Traditionally, studies have used pressure gauges as close as possible to the nasal cannula as a measure of intrapulmonary pressure [46,47], in agreement with our results from the pressure near the nasal edges is different from the intrapulmonary pressure.

In our study, the use of CPAP with sealed edges increases the pressure and can improve oxygen gradient making the technique more efficient, but when coughing significantly increases the negative pressure, probably by decreasing inspiratory flow and this factor may be causing barotrauma making it more risky.

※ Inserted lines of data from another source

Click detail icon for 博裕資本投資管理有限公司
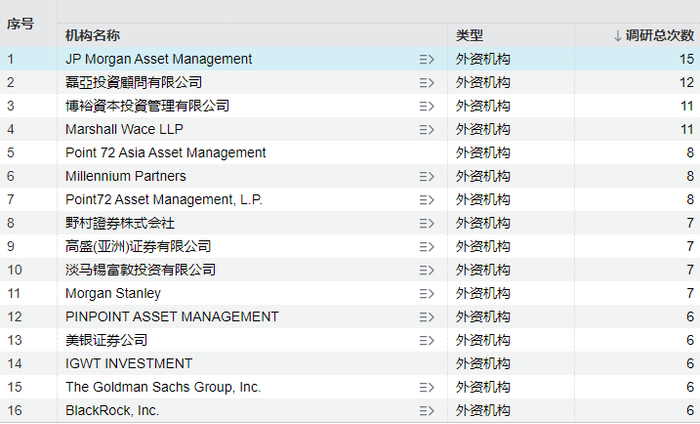Image resolution: width=700 pixels, height=424 pixels. [427, 106]
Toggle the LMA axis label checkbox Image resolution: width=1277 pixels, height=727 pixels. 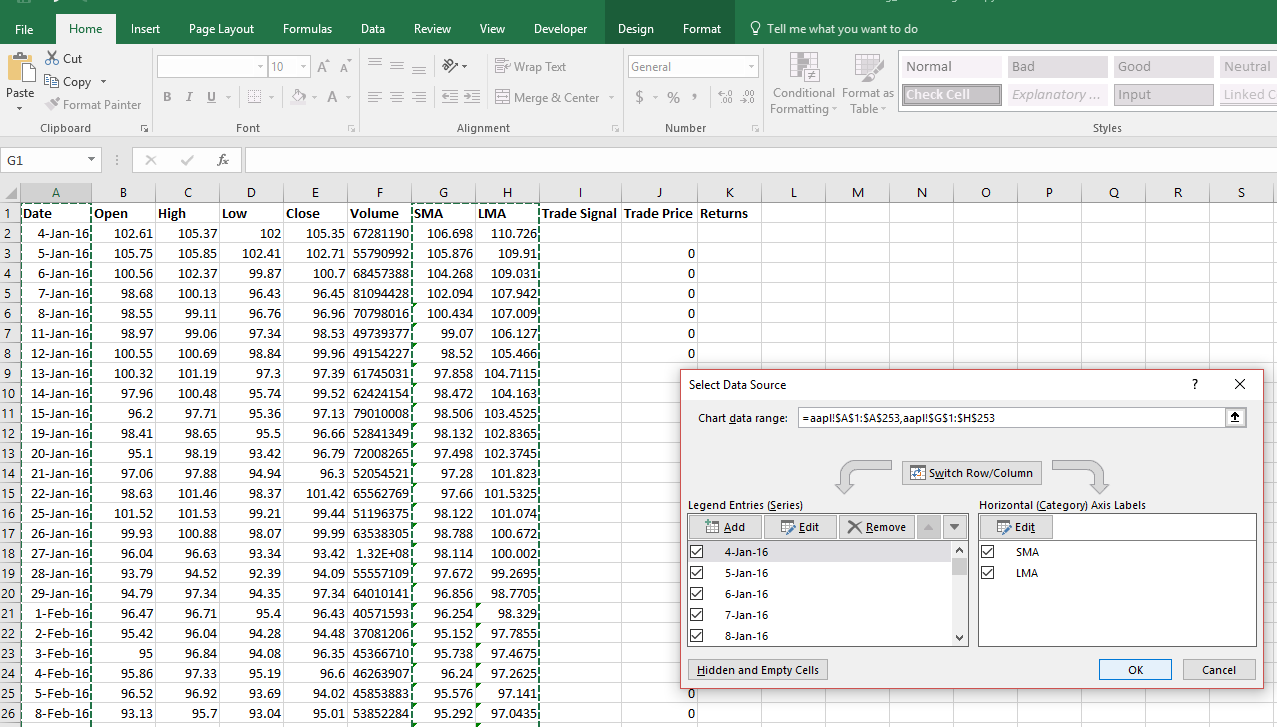[x=988, y=572]
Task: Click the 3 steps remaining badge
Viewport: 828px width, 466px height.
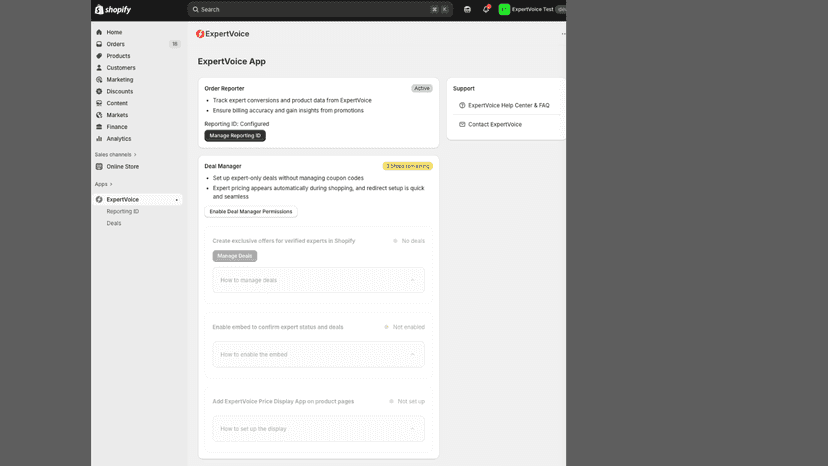Action: coord(408,166)
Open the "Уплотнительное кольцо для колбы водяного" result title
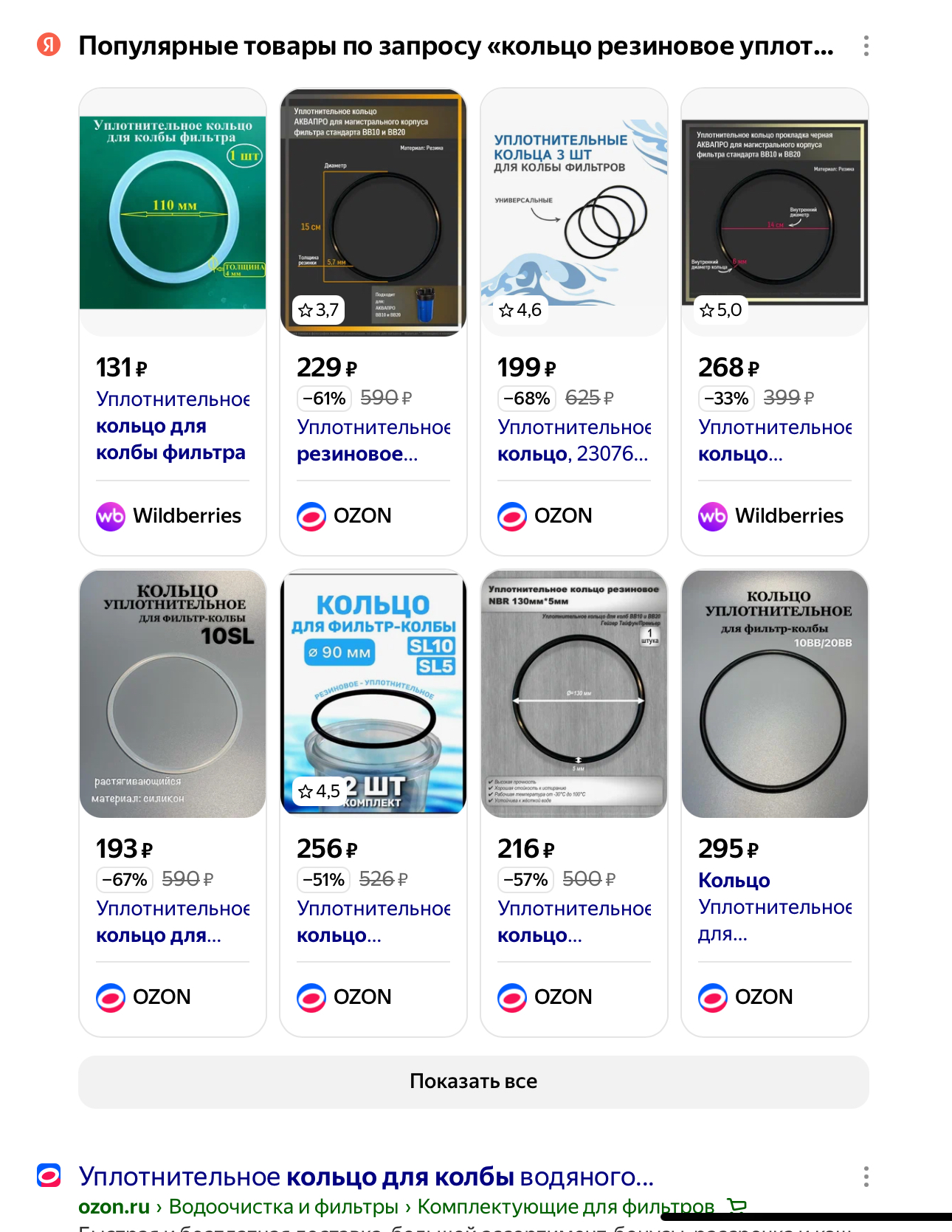 (366, 1177)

These intrabronchial pressure changes are not reflected on the gauge system of CPAP, which casts doubt on the effectiveness of surveillance systems of the pressure due to their limited value to prevent acute lung injury by CPAP.

Unexpected increases related to intrabronchial pressure with sealed nostrils and normal physiological events may be an important factor for the wide variability in the results of studies on the efficacy and safety of nasal CPAP and have to be considered in future work on this ventilatory technique.

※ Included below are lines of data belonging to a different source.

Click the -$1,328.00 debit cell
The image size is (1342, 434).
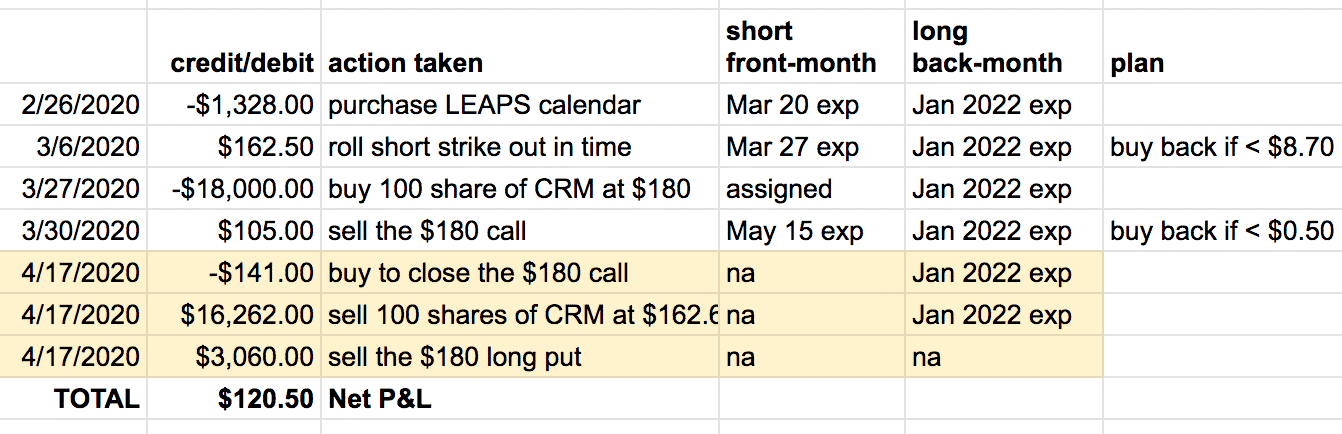tap(234, 105)
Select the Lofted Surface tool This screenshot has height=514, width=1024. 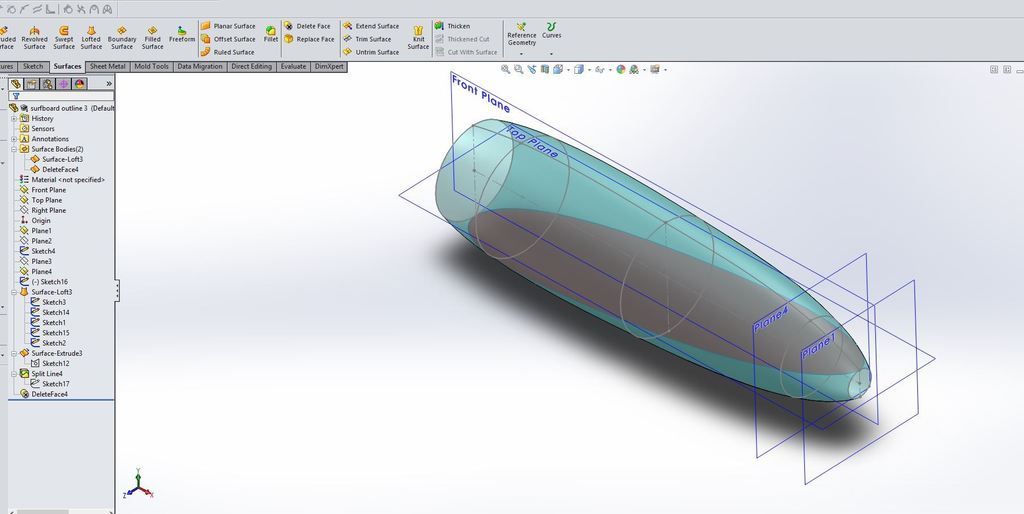click(x=91, y=38)
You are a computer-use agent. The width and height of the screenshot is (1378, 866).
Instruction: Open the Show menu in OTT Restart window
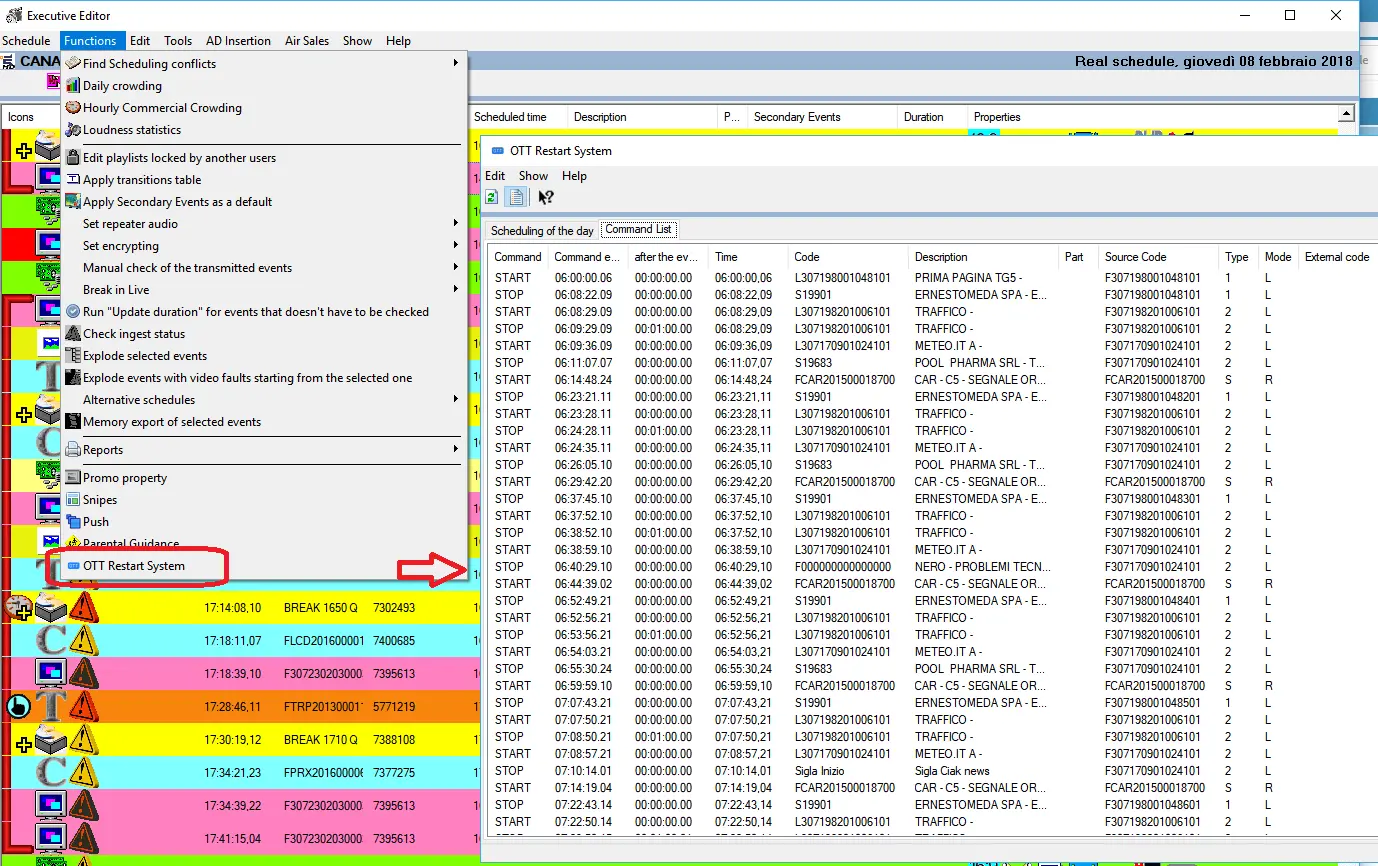point(533,176)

This study explains the results published in 1973 by Gregory and corroborated in 2009 [11] using tracheal CPAP. In this technique the patient is intubated and connected to a CPAP with an elastic anesthesia bag, which has a high volume that prevents inspiratory pressure to drop and being elastic absorbs pressure surges to maintain alveolar stability and a gradient alveolar-arterial stable.

Conclusions

The use of nasal CPAP has been widely disseminated and has proven an effective procedure for the treatment of premature infants with respiratory distress with an efficacy similar to mechanical ventilation. This is a very well accepted and safe in the treatment of lung diseases.

This study supports our previous findings on a mechanical simulator [48]

The hermetic nasal seal in nostrils either tight ends, secretions or mucosal edema produces unexpected changes in intra bronchial pressure, affecting the efficacy and safety of nasal CPAP. Reducing air leaks the CPAP with nasal seal is more effective. Very young children may need more respiratory support with stable and higher pressures, however the use of nasal CPAP with seal can increase the risk of barotrauma.

In older children or those with less severe lung disease the use of CPAP with leak on nasal edges may be sufficient to maintain respiratory homeostasis and alveolar stability.

Inadvertent changes secondary to nasal seal may explain variability in efficacy and safety results observed in previous studies, and can be influenced by local events routines and uncontrolled (techniques for fixing the points of the same size, edema of the nasal mucosa, nasal bleeding with clots and scabs and cleaning techniques).

The hermetic seal on the nostril during the use of nasal CPAP is a factor, which influences the pressure in the airways and should be taken into account during clinical trials to ensure more consistent and reliable results.

Maintaining stable figures in the surveillance system for pressure in the CPAP does not exclude the presence of sudden intrabronchial variations herefore not useful to reduce the risk of barotrauma.